* [Task objective]:
Write out all of the data without omission, exactly as shown.

Items from a dataset
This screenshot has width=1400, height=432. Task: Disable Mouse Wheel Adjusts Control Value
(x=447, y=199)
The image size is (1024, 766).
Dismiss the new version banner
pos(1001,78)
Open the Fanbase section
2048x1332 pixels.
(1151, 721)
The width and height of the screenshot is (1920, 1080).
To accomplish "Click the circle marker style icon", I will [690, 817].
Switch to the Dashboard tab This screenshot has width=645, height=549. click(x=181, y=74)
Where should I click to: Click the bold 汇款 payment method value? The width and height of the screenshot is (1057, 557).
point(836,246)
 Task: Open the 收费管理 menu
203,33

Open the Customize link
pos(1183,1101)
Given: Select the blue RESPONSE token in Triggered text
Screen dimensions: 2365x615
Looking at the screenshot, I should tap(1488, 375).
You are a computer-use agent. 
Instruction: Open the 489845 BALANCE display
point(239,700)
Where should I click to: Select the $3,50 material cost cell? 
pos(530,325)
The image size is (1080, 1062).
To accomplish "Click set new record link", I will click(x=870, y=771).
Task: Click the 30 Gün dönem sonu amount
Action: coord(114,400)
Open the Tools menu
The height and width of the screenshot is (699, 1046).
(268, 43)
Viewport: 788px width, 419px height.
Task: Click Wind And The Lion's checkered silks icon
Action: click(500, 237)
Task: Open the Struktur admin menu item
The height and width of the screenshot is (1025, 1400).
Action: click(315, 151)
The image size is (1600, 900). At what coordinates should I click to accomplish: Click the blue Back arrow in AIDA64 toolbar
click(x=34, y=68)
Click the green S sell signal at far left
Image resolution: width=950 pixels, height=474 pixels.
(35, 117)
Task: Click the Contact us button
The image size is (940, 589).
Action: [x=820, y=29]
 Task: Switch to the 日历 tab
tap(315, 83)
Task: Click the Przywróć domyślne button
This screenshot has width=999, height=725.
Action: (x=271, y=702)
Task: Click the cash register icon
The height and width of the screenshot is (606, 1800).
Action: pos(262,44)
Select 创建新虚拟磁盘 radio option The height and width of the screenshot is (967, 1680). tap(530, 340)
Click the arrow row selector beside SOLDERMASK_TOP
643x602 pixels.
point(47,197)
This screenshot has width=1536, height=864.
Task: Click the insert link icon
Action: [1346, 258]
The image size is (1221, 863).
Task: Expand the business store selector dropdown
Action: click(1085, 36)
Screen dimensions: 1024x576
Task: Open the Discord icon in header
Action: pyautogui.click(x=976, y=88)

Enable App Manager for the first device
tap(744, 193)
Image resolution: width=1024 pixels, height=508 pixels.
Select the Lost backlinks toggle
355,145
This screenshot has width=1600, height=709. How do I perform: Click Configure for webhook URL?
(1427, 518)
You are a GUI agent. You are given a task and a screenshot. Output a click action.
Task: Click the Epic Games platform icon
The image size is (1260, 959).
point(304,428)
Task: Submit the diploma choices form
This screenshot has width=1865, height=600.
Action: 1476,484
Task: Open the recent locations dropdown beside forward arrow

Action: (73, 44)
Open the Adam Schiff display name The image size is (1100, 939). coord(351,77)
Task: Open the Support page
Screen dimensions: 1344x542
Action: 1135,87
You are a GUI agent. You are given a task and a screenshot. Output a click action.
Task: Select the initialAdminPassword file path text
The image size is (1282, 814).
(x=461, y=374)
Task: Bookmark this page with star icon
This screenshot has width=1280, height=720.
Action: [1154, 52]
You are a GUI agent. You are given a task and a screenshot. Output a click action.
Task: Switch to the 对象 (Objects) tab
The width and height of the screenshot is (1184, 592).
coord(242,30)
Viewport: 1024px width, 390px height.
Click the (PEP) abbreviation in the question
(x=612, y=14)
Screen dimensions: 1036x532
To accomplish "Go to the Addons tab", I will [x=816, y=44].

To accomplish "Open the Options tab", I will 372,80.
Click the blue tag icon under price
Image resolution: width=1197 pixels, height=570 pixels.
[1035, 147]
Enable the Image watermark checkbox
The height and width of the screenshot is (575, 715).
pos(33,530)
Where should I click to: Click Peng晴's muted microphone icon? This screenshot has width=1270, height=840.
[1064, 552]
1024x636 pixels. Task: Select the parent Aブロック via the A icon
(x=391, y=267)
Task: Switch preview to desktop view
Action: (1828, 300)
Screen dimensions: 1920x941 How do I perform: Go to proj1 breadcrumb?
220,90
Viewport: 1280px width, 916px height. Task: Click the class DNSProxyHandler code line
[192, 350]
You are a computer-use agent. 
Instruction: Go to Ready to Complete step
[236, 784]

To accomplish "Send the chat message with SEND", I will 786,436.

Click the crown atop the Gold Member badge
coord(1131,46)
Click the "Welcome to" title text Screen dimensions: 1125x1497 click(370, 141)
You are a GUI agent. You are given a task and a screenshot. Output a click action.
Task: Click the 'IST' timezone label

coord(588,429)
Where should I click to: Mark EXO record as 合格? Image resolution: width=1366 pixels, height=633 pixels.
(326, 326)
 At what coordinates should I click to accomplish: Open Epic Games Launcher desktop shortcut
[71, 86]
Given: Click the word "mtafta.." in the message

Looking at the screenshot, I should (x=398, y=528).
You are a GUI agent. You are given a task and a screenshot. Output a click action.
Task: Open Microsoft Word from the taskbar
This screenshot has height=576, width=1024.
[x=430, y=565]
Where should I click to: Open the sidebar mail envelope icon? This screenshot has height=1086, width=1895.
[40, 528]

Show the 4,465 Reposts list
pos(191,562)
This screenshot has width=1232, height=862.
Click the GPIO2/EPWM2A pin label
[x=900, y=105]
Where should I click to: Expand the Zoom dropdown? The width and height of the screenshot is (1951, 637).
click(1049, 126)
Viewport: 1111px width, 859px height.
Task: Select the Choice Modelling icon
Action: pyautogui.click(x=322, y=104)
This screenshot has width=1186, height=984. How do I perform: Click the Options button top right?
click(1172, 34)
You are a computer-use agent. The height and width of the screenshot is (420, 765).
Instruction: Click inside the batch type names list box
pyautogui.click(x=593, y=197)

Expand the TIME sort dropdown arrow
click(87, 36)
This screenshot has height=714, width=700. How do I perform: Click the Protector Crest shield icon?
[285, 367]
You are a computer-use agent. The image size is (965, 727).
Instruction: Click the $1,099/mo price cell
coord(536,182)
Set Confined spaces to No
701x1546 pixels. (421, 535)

* [Response below]:
This screenshot has width=1400, height=432. Task: Disable Mouse Wheel Adjusts Control Value
(x=447, y=199)
The image size is (1024, 766).
Dismiss the new version banner
pos(1001,78)
Open the Fanbase section
2048x1332 pixels.
(1151, 721)
The width and height of the screenshot is (1920, 1080).
To accomplish "Click the circle marker style icon", I will [690, 817].
Switch to the Dashboard tab This screenshot has width=645, height=549. click(x=181, y=74)
Where should I click to: Click the bold 汇款 payment method value? The width and height of the screenshot is (1057, 557).
point(836,246)
 Task: Open the 收费管理 menu
203,33

Open the Customize link
pos(1183,1101)
Given: Select the blue RESPONSE token in Triggered text
Screen dimensions: 2365x615
Looking at the screenshot, I should tap(1488, 375).
You are a computer-use agent. 
Instruction: Open the 489845 BALANCE display
point(239,700)
Where should I click to: Select the $3,50 material cost cell? 
pos(530,325)
The image size is (1080, 1062).
To accomplish "Click set new record link", I will click(x=870, y=771).
Task: Click the 30 Gün dönem sonu amount
Action: coord(114,400)
Open the Tools menu
The height and width of the screenshot is (699, 1046).
(268, 43)
Viewport: 788px width, 419px height.
Task: Click Wind And The Lion's checkered silks icon
Action: click(500, 237)
Task: Open the Struktur admin menu item
The height and width of the screenshot is (1025, 1400).
Action: click(315, 151)
The image size is (1600, 900). At what coordinates should I click to accomplish: Click the blue Back arrow in AIDA64 toolbar
click(x=34, y=68)
Click the green S sell signal at far left
Image resolution: width=950 pixels, height=474 pixels.
(35, 117)
Task: Click the Contact us button
The image size is (940, 589).
Action: [x=820, y=29]
 Task: Switch to the 日历 tab
tap(315, 83)
Task: Click the Przywróć domyślne button
This screenshot has width=999, height=725.
Action: (x=271, y=702)
Task: Click the cash register icon
The height and width of the screenshot is (606, 1800).
Action: pos(262,44)
Select 创建新虚拟磁盘 radio option The height and width of the screenshot is (967, 1680). tap(530, 340)
Click the arrow row selector beside SOLDERMASK_TOP
643x602 pixels.
point(47,197)
This screenshot has width=1536, height=864.
Task: Click the insert link icon
Action: [1346, 258]
The image size is (1221, 863).
Task: Expand the business store selector dropdown
Action: click(1085, 36)
Screen dimensions: 1024x576
Task: Open the Discord icon in header
Action: pyautogui.click(x=976, y=88)

Enable App Manager for the first device
tap(744, 193)
Image resolution: width=1024 pixels, height=508 pixels.
Select the Lost backlinks toggle
355,145
This screenshot has width=1600, height=709. How do I perform: Click Configure for webhook URL?
(1427, 518)
You are a GUI agent. You are given a task and a screenshot. Output a click action.
Task: Click the Epic Games platform icon
The image size is (1260, 959).
point(304,428)
Task: Submit the diploma choices form
This screenshot has width=1865, height=600.
Action: 1476,484
Task: Open the recent locations dropdown beside forward arrow

Action: (73, 44)
Open the Adam Schiff display name The image size is (1100, 939). coord(351,77)
Task: Open the Support page
Screen dimensions: 1344x542
Action: 1135,87
You are a GUI agent. You are given a task and a screenshot. Output a click action.
Task: Select the initialAdminPassword file path text
The image size is (1282, 814).
(x=461, y=374)
Task: Bookmark this page with star icon
This screenshot has width=1280, height=720.
Action: [1154, 52]
You are a GUI agent. You are given a task and a screenshot. Output a click action.
Task: Switch to the 对象 (Objects) tab
The width and height of the screenshot is (1184, 592).
coord(242,30)
Viewport: 1024px width, 390px height.
Click the (PEP) abbreviation in the question
(x=612, y=14)
Screen dimensions: 1036x532
To accomplish "Go to the Addons tab", I will [x=816, y=44].

To accomplish "Open the Options tab", I will 372,80.
Click the blue tag icon under price
Image resolution: width=1197 pixels, height=570 pixels.
[1035, 147]
Enable the Image watermark checkbox
The height and width of the screenshot is (575, 715).
pos(33,530)
Where should I click to: Click Peng晴's muted microphone icon? This screenshot has width=1270, height=840.
[1064, 552]
1024x636 pixels. Task: Select the parent Aブロック via the A icon
(x=391, y=267)
Task: Switch preview to desktop view
Action: (1828, 300)
Screen dimensions: 1920x941 How do I perform: Go to proj1 breadcrumb?
220,90
Viewport: 1280px width, 916px height. Task: Click the class DNSProxyHandler code line
[192, 350]
You are a computer-use agent. 
Instruction: Go to Ready to Complete step
[236, 784]

To accomplish "Send the chat message with SEND", I will 786,436.

Click the crown atop the Gold Member badge
coord(1131,46)
Click the "Welcome to" title text Screen dimensions: 1125x1497 click(370, 141)
You are a GUI agent. You are given a task and a screenshot. Output a click action.
Task: Click the 'IST' timezone label

coord(588,429)
Where should I click to: Mark EXO record as 合格? Image resolution: width=1366 pixels, height=633 pixels.
(326, 326)
 At what coordinates should I click to accomplish: Open Epic Games Launcher desktop shortcut
[71, 86]
Given: Click the word "mtafta.." in the message

Looking at the screenshot, I should (x=398, y=528).
You are a GUI agent. You are given a task and a screenshot. Output a click action.
Task: Open Microsoft Word from the taskbar
This screenshot has height=576, width=1024.
[x=430, y=565]
Where should I click to: Open the sidebar mail envelope icon? This screenshot has height=1086, width=1895.
[40, 528]

Show the 4,465 Reposts list
pos(191,562)
This screenshot has width=1232, height=862.
Click the GPIO2/EPWM2A pin label
[x=900, y=105]
Where should I click to: Expand the Zoom dropdown? The width and height of the screenshot is (1951, 637).
click(1049, 126)
Viewport: 1111px width, 859px height.
Task: Select the Choice Modelling icon
Action: pyautogui.click(x=322, y=104)
This screenshot has width=1186, height=984. How do I perform: Click the Options button top right?
click(1172, 34)
You are a computer-use agent. The height and width of the screenshot is (420, 765).
Instruction: Click inside the batch type names list box
pyautogui.click(x=593, y=197)

Expand the TIME sort dropdown arrow
click(87, 36)
This screenshot has height=714, width=700. How do I perform: Click the Protector Crest shield icon?
[285, 367]
You are a computer-use agent. The image size is (965, 727).
Instruction: Click the $1,099/mo price cell
coord(536,182)
Set Confined spaces to No
701x1546 pixels. (421, 535)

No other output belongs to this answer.